I arrived home to find my home vacant of my assistant chef, or rather the captain of the kitchen, Dorota, who was out shopping for ingredients. Within 20 minutes she was home and we consulted on our recipes, got chopping and blending. We expelled Carly from the kitchen when we got to the bell pepper (she's allergic) and created our gazpacho, blending and adding another tomato, another cucumber, more vinegar and salt and pepper to taste. For some reason we thought our recipe wouldn't create four servings... In the fridge to chill and out to the supermarket, we didn't have paprika for the paella.
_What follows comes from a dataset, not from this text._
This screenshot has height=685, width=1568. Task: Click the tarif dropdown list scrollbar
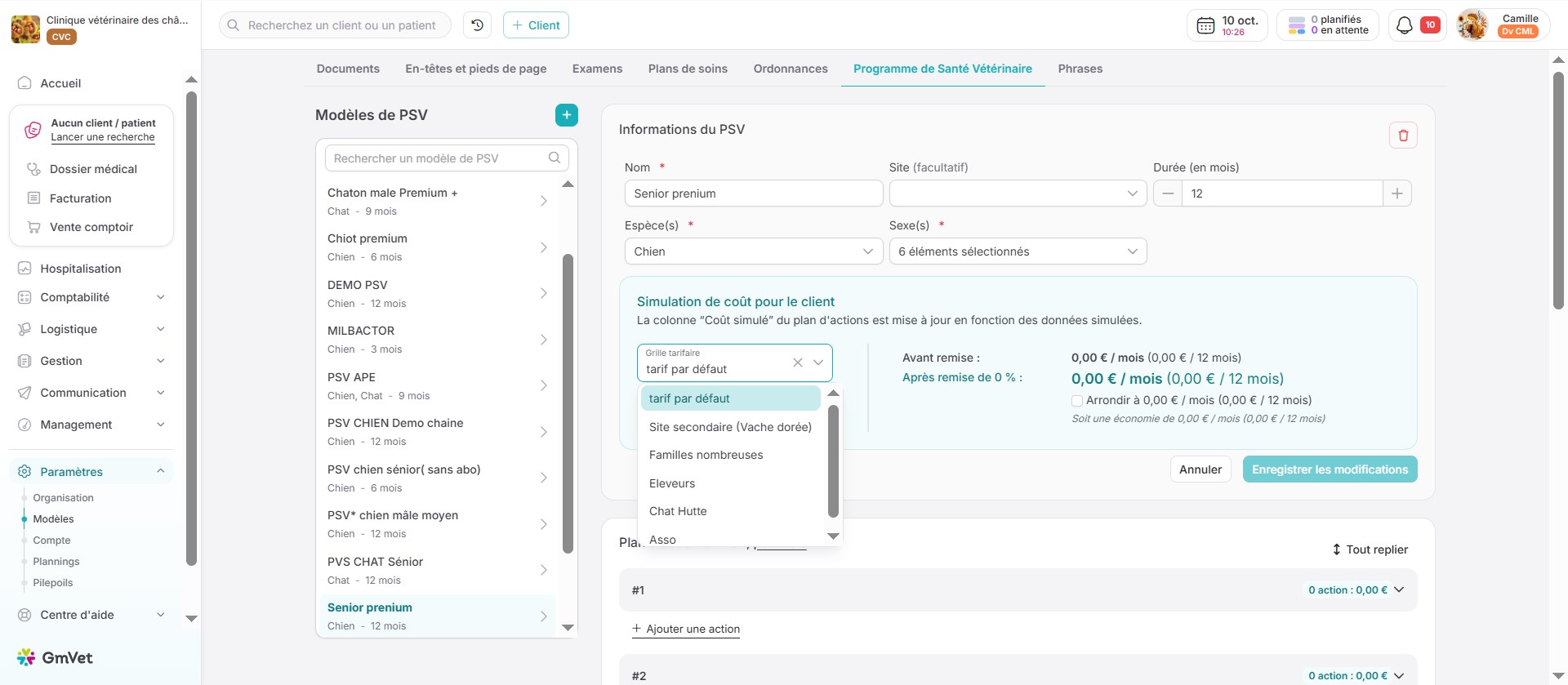click(833, 461)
Carly and I trekked (walked rather, there aren't any uphills or anything) to our beloved GS for the jar of paprika. It was pretty funny in the checkout line. We couldnt go to the trolleyless line because it was too long with people with overflowing baskets, thus we waited in a line with trolleys (carriages, no shopping carts thats the word). Two people. One bottle of paprika. €1.30. Sounds like a movie. It was a hilarious transaction, I almost dashed away without taking the receipt. Carly keeps telling me that it's some sort of law in Italy that one cannot be within 50 metres of a place of purchase without a receipt. Ridiculous.
So we returned home to make paella. Dorota and I compared our two paella recipes, mixed and matched. No, we would not turn on the oven. Yes, tomatoes go in a paella. They are in there you just can't see them. What do we cook first? What else do we cook? When? I was confused but, Dorota took charge and delegated the chopping tasks to me (and I accepted quite gladly, chopping an onion without crying among other things). We made our paella, improvising along the way, fearing for the overflowing of the pan (to which I kept telling Dorota that it would be fine), stirring when the recipe said we shouldn't and, by the glorious end, when I had gone to another room to check the internet quickly, Dorota walked in and said it was fabulous. Truly the best paella. I took a picture (I'll post it soon). We had our dinner, accompanied by Spanish music. Paella being Niki's favourite dish and Niki being in Greece and having gloated about his night spent with a bonfire on the beach, Dorota sent a message proclaiming the authenticity of our meal. With a glass of sangria made by the Matilde (aw geez this La Matilde business is rubbing off into my English, oi), that later turned into an alcoholic macedonia, we toasted a great meal. Success. Dorota told Carly 'you don't know what you are missing' with regards to the gazpacho, chunky light and delicious. Carly responded: 'yea, death.' and we had a good laugh. Watch out for allergies, they are no laughing matter, unless of course the allergee (completely invented that word) makes the joke :P Dorota will hold onto the recipes though we didn't really follow either one very closely, to recreate our night of food made with love, laughs and cooperation. Buon appetito!